DATA PROVIDED Block Start
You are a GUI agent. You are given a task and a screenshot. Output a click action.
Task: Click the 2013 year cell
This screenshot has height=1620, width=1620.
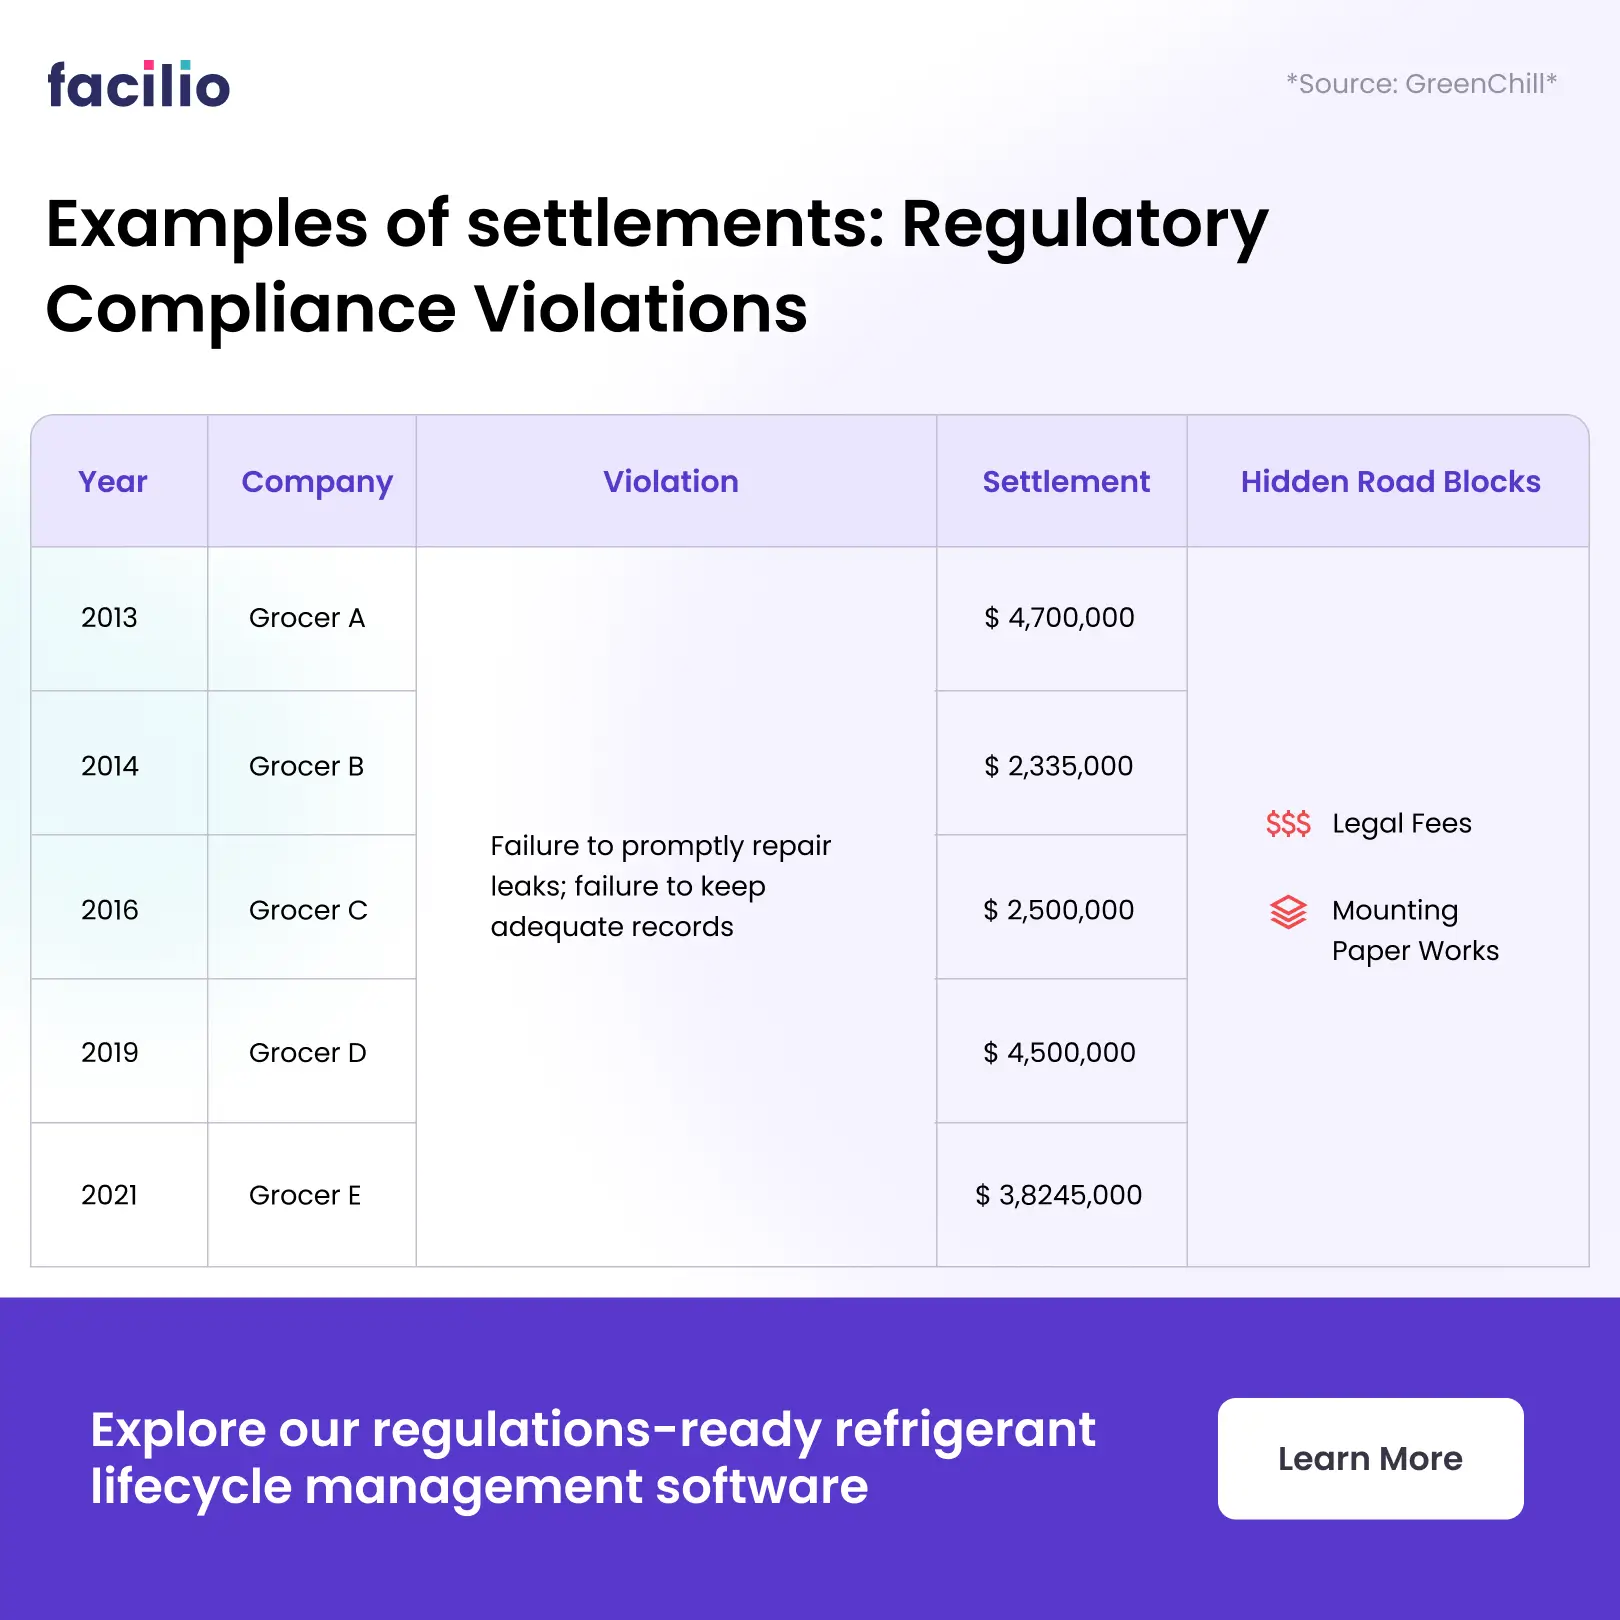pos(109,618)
DATA PROVIDED Block End
DATA PROVIDED Block Start
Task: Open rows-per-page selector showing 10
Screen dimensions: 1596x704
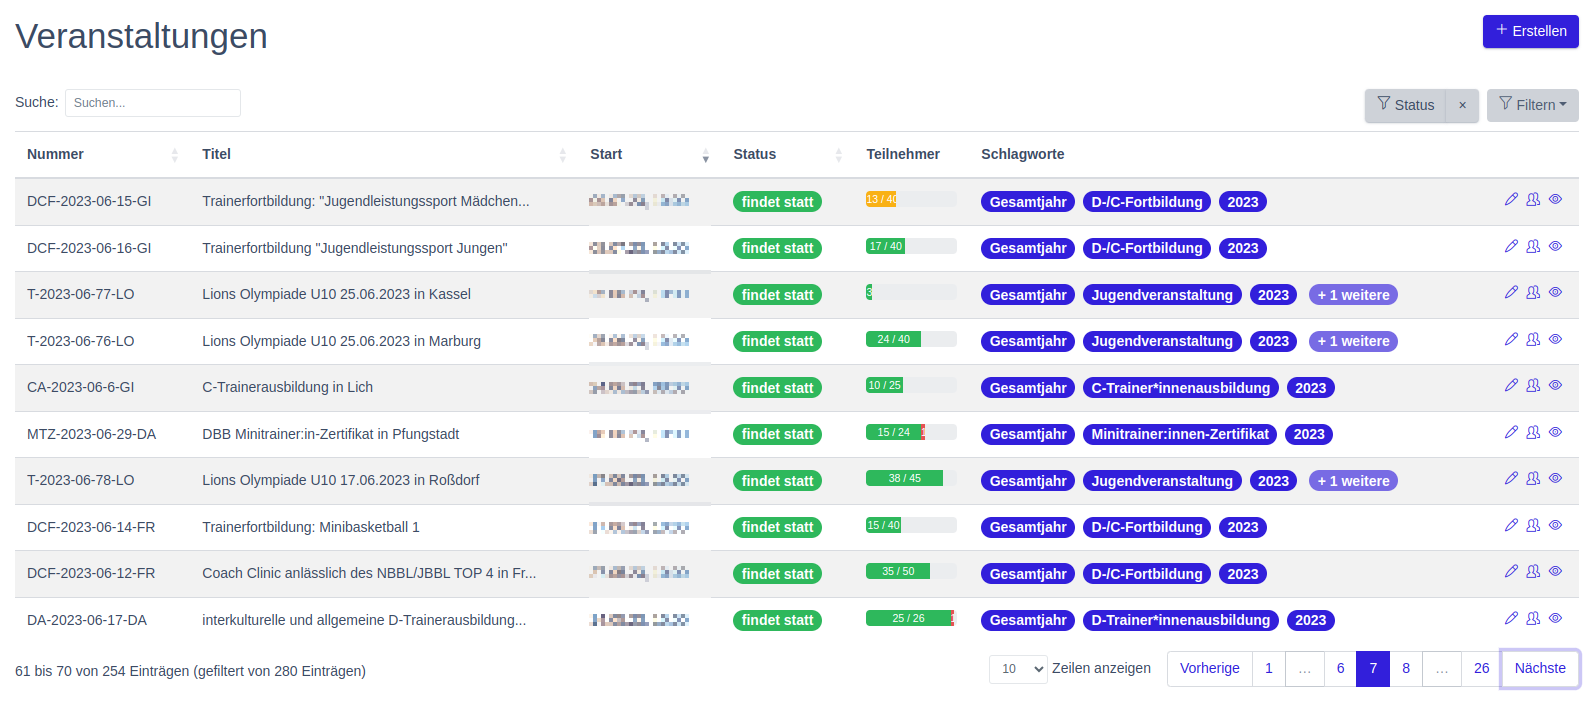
DATA PROVIDED Block End
DATA PROVIDED Block Start
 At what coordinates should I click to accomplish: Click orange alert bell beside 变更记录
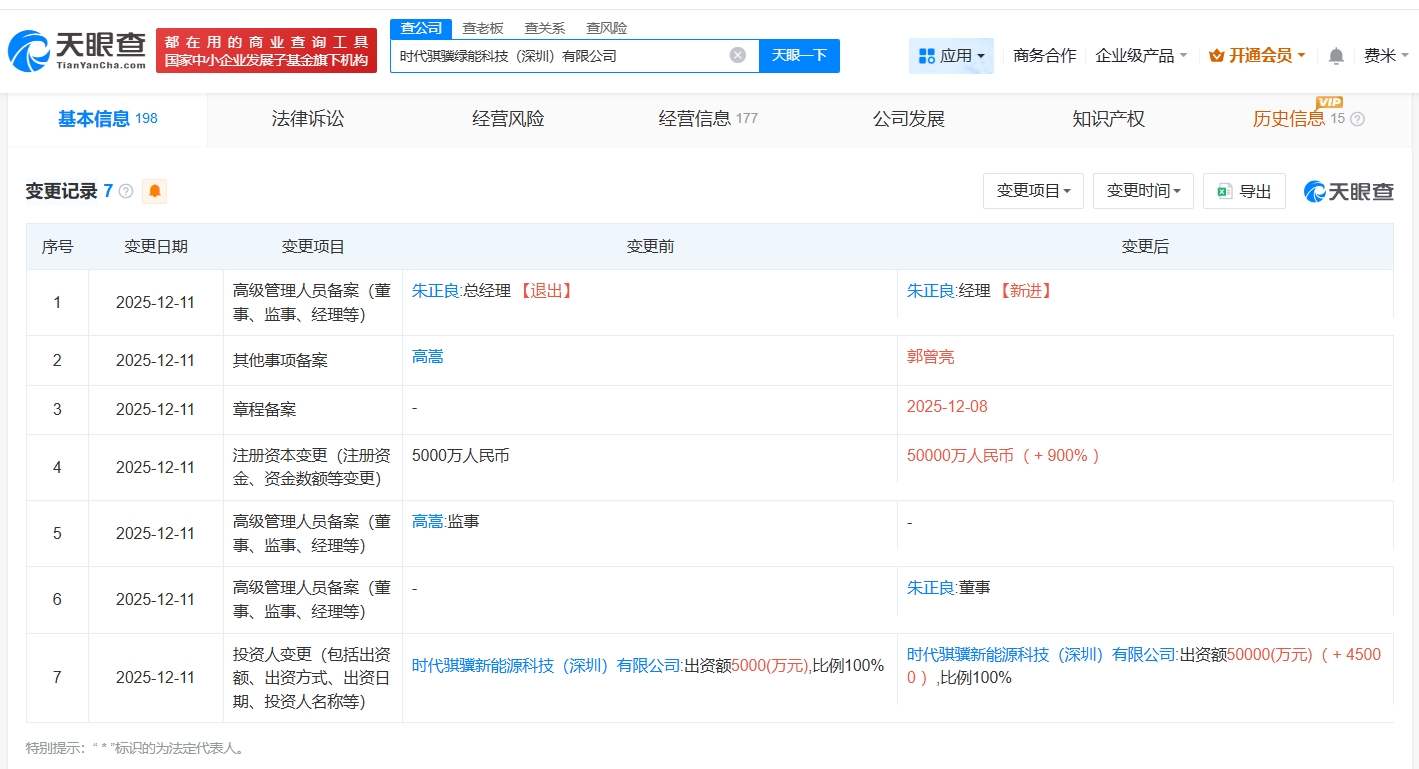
DATA PROVIDED Block End
Working from the records above, write out verbatim only the lines from the line containing "Task: Open rows-per-page selector showing 10" through the line containing "Screen dimensions: 1596x704".

WORKED SOLUTION ::
Task: Open rows-per-page selector showing 10
Screen dimensions: 1596x704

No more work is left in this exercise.